The following regex matches underscore separated words, where there are at least two but no more than four words and each word begins with a letter but may contain letters and digits. It is fully commented so it should be pretty easy to modify to meet your precise needs. The following command line script demonstrates how to extract the first letters and combine them into a shortened string.
Code: Select all
<?php // test.php 2010-10-19
$data = "this string has two_words three_words_here and four_words_in_here and more string";
$re = '/# match underscore separated multi_word (2-4 words)

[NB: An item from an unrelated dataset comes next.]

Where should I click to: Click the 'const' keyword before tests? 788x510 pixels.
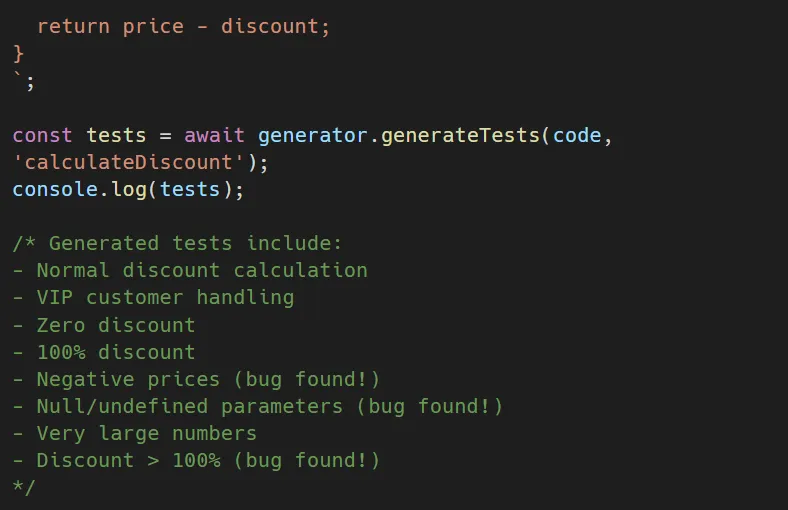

\b # anchor start to word boundary
([A-Z]) # $1 first letter of 1st word
[A-Z0-9]* # remainder of 1st word
_ # underscore separates 1st and 2nd
([A-Z]) # $2 first letter of 2nd word
[A-Z0-9]* # remainder of 2nd word
(?: # third word is optional
_ # underscore separates 2nd and 3rd
([A-Z]) # $3 first letter of 3rd word
[A-Z0-9]* # remainder of 3rd word
)? # third word is optional
(?: # fourth word is optional
_ # underscore separates 3rd and 4th
([A-Z]) # $4 first letter of 4th word
[A-Z0-9]* # remainder of 4th word
)? # fouth word is optional
\b # anchor end to word boundary
/ix';
$count = preg_match_all($re, $data, $matches, PREG_SET_ORDER);
for ($i = 0; $i < $count; $i++) {
$letters = "";
for ($j = 1; isset($matches[$i][$j]); $j++)
$letters .= $matches[$i][$j];
printf("Match %d = \"%s\", first letters = \"%s\"\n",
$i + 1, $matches[$i][0], $letters);
}
?>
Here is the output from the script:
[text]Match 1 = "two_words", first letters = "tw"
Match 2 = "three_words_here", first letters = "twh"
Match 3 = "four_words_in_here", first letters = "fwih"[/text]
Hope this helps!